* **Work required**: Please repeat every line below exactly, from the first to the last.

* **Saved entries**:
--- --- ---

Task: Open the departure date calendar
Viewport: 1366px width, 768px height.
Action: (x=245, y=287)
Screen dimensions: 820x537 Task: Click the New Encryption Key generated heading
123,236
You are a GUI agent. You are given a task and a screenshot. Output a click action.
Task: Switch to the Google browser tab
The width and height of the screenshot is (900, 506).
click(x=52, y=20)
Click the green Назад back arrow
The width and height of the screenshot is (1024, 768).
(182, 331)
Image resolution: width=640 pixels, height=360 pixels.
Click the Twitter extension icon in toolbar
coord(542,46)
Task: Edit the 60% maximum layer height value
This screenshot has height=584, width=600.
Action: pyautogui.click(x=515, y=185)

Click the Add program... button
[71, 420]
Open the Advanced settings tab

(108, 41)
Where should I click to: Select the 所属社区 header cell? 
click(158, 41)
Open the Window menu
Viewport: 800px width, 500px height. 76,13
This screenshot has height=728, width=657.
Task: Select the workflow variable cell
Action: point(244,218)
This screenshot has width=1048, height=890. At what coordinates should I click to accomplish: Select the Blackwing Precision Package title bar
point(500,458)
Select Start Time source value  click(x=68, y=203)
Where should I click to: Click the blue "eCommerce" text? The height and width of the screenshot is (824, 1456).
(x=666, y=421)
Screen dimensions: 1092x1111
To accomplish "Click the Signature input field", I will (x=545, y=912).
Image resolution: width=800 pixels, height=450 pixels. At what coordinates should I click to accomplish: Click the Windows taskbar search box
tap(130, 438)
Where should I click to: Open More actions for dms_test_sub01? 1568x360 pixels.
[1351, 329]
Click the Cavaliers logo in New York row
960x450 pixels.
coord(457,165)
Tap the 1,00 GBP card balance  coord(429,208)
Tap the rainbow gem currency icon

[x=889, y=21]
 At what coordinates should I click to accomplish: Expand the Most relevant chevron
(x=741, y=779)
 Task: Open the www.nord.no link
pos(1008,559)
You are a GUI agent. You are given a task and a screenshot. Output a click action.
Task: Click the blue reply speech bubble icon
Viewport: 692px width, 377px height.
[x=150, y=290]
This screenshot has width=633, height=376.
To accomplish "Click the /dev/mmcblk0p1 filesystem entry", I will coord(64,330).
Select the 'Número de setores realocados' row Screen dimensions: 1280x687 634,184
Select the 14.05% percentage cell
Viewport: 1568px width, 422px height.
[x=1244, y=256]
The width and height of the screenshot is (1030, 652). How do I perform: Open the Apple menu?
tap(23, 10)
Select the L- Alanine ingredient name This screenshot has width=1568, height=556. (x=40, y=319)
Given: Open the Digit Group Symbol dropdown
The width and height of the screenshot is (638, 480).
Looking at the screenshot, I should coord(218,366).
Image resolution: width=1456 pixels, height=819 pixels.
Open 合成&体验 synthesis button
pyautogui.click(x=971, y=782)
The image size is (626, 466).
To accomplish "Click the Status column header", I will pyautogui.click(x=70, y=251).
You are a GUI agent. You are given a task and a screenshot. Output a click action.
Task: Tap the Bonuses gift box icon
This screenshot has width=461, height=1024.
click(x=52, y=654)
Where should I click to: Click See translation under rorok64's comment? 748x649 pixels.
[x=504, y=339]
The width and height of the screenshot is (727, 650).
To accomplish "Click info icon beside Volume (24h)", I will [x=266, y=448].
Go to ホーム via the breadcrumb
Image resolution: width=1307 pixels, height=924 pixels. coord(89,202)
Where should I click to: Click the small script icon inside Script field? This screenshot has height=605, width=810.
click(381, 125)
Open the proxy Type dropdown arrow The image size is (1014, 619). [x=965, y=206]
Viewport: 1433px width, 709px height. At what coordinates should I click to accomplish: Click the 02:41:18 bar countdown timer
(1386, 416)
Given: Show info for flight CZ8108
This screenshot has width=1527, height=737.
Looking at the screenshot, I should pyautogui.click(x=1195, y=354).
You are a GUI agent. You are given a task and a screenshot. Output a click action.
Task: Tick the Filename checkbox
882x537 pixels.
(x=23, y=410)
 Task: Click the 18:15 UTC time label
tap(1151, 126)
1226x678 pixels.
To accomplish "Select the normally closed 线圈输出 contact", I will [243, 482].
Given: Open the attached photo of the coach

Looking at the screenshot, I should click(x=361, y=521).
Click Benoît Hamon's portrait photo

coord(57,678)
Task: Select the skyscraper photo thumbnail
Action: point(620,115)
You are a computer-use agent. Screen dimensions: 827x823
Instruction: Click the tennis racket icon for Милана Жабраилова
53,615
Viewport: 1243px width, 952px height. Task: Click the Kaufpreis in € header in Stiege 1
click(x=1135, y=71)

--- --- ---

* **Task answer**:
Task: Open the departure date calendar
Viewport: 1366px width, 768px height.
Action: (x=245, y=287)
Screen dimensions: 820x537 Task: Click the New Encryption Key generated heading
123,236
You are a GUI agent. You are given a task and a screenshot. Output a click action.
Task: Switch to the Google browser tab
The width and height of the screenshot is (900, 506).
click(x=52, y=20)
Click the green Назад back arrow
The width and height of the screenshot is (1024, 768).
(182, 331)
Image resolution: width=640 pixels, height=360 pixels.
Click the Twitter extension icon in toolbar
coord(542,46)
Task: Edit the 60% maximum layer height value
This screenshot has height=584, width=600.
Action: pyautogui.click(x=515, y=185)

Click the Add program... button
[71, 420]
Open the Advanced settings tab

(108, 41)
Where should I click to: Select the 所属社区 header cell? 
click(158, 41)
Open the Window menu
Viewport: 800px width, 500px height. 76,13
This screenshot has height=728, width=657.
Task: Select the workflow variable cell
Action: point(244,218)
This screenshot has width=1048, height=890. At what coordinates should I click to accomplish: Select the Blackwing Precision Package title bar
point(500,458)
Select Start Time source value  click(x=68, y=203)
Where should I click to: Click the blue "eCommerce" text? The height and width of the screenshot is (824, 1456).
(x=666, y=421)
Screen dimensions: 1092x1111
To accomplish "Click the Signature input field", I will (x=545, y=912).
Image resolution: width=800 pixels, height=450 pixels. At what coordinates should I click to accomplish: Click the Windows taskbar search box
tap(130, 438)
Where should I click to: Open More actions for dms_test_sub01? 1568x360 pixels.
[1351, 329]
Click the Cavaliers logo in New York row
960x450 pixels.
coord(457,165)
Tap the 1,00 GBP card balance  coord(429,208)
Tap the rainbow gem currency icon

[x=889, y=21]
 At what coordinates should I click to accomplish: Expand the Most relevant chevron
(x=741, y=779)
 Task: Open the www.nord.no link
pos(1008,559)
You are a GUI agent. You are given a task and a screenshot. Output a click action.
Task: Click the blue reply speech bubble icon
Viewport: 692px width, 377px height.
[x=150, y=290]
This screenshot has width=633, height=376.
To accomplish "Click the /dev/mmcblk0p1 filesystem entry", I will coord(64,330).
Select the 'Número de setores realocados' row Screen dimensions: 1280x687 634,184
Select the 14.05% percentage cell
Viewport: 1568px width, 422px height.
[x=1244, y=256]
The width and height of the screenshot is (1030, 652). How do I perform: Open the Apple menu?
tap(23, 10)
Select the L- Alanine ingredient name This screenshot has width=1568, height=556. (x=40, y=319)
Given: Open the Digit Group Symbol dropdown
The width and height of the screenshot is (638, 480).
Looking at the screenshot, I should coord(218,366).
Image resolution: width=1456 pixels, height=819 pixels.
Open 合成&体验 synthesis button
pyautogui.click(x=971, y=782)
The image size is (626, 466).
To accomplish "Click the Status column header", I will pyautogui.click(x=70, y=251).
You are a GUI agent. You are given a task and a screenshot. Output a click action.
Task: Tap the Bonuses gift box icon
This screenshot has width=461, height=1024.
click(x=52, y=654)
Where should I click to: Click See translation under rorok64's comment? 748x649 pixels.
[x=504, y=339]
The width and height of the screenshot is (727, 650).
To accomplish "Click info icon beside Volume (24h)", I will [x=266, y=448].
Go to ホーム via the breadcrumb
Image resolution: width=1307 pixels, height=924 pixels. coord(89,202)
Where should I click to: Click the small script icon inside Script field? This screenshot has height=605, width=810.
click(381, 125)
Open the proxy Type dropdown arrow The image size is (1014, 619). [x=965, y=206]
Viewport: 1433px width, 709px height. At what coordinates should I click to accomplish: Click the 02:41:18 bar countdown timer
(1386, 416)
Given: Show info for flight CZ8108
This screenshot has width=1527, height=737.
Looking at the screenshot, I should pyautogui.click(x=1195, y=354).
You are a GUI agent. You are given a task and a screenshot. Output a click action.
Task: Tick the Filename checkbox
882x537 pixels.
(x=23, y=410)
 Task: Click the 18:15 UTC time label
tap(1151, 126)
1226x678 pixels.
To accomplish "Select the normally closed 线圈输出 contact", I will [243, 482].
Given: Open the attached photo of the coach

Looking at the screenshot, I should click(x=361, y=521).
Click Benoît Hamon's portrait photo

coord(57,678)
Task: Select the skyscraper photo thumbnail
Action: point(620,115)
You are a computer-use agent. Screen dimensions: 827x823
Instruction: Click the tennis racket icon for Милана Жабраилова
53,615
Viewport: 1243px width, 952px height. Task: Click the Kaufpreis in € header in Stiege 1
click(x=1135, y=71)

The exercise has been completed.